SELECTED TEXT:

——

>
> I think that using the multi action approach is the better behavior
> for
> the user.
> If the user clone a template with 3 disks and the engine was able to
> clone only two out of three (got an error on the third copy), As a
> user
> i would rather get a chance to clone the third one again and not
> re-clone the other two (it takes time...).
>
> So my vote goes to multi actions.
>
You're missing the point, if it's a single action then the canDoAction would
validate free space for all disks together and wouldn't copy a single byte before
failing.
I think the main point is the roll back behavior as i mentioned earlier,
and less the validation of the canDoAction.
On the other hand, I do agree that if canDoAction succeeds and then
one of the copies fails then you have to rollback which is not nice.
If you can do an aggregated canDoAction for copying multiple disks using the
multipleRunAction (i.e. calculate space needed for *all* disks on each target domain and
warn user before starting or fail) and GUI-wise the operation is done on the disks
themselves and not on the template then I'm fine with that.
The engine has built-in support for adding shared logic for multiple
actions.

——

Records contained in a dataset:
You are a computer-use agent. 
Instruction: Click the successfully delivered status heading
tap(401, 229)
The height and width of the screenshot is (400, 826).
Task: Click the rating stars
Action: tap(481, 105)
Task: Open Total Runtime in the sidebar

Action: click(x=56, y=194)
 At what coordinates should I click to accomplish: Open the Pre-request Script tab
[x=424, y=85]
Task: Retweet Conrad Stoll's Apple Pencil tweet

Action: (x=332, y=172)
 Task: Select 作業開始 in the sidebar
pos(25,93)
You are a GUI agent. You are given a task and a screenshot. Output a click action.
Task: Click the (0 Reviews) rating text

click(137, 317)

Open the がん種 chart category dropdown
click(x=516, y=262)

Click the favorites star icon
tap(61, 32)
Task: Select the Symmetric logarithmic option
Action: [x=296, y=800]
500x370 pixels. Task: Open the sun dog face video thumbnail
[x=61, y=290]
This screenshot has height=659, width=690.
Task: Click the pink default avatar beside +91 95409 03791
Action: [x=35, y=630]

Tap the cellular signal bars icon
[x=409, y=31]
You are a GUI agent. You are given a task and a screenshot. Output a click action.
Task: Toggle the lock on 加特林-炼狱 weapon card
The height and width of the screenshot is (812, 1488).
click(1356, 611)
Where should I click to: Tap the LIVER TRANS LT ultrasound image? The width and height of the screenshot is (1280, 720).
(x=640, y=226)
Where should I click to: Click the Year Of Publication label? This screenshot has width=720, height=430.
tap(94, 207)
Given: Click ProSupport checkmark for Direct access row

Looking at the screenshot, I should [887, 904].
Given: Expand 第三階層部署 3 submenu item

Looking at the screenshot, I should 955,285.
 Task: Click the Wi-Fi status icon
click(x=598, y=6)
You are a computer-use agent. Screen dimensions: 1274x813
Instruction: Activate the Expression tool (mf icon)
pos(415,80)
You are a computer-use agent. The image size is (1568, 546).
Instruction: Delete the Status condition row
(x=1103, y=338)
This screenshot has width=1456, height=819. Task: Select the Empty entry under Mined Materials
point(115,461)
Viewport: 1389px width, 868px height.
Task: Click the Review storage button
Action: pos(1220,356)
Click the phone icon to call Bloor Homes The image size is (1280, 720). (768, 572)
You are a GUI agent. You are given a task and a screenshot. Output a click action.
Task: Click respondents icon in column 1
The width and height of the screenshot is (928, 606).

——

YOUR TASK: Repeat word for word the part of the discussion about cloning template disks that opens with the words containing "If you can do" and closes with "fine with that.".

CORRECT ANSWER:
If you can do an aggregated canDoAction for copying multiple disks using the
multipleRunAction (i.e. calculate space needed for *all* disks on each target domain and
warn user before starting or fail) and GUI-wise the operation is done on the disks
themselves and not on the template then I'm fine with that.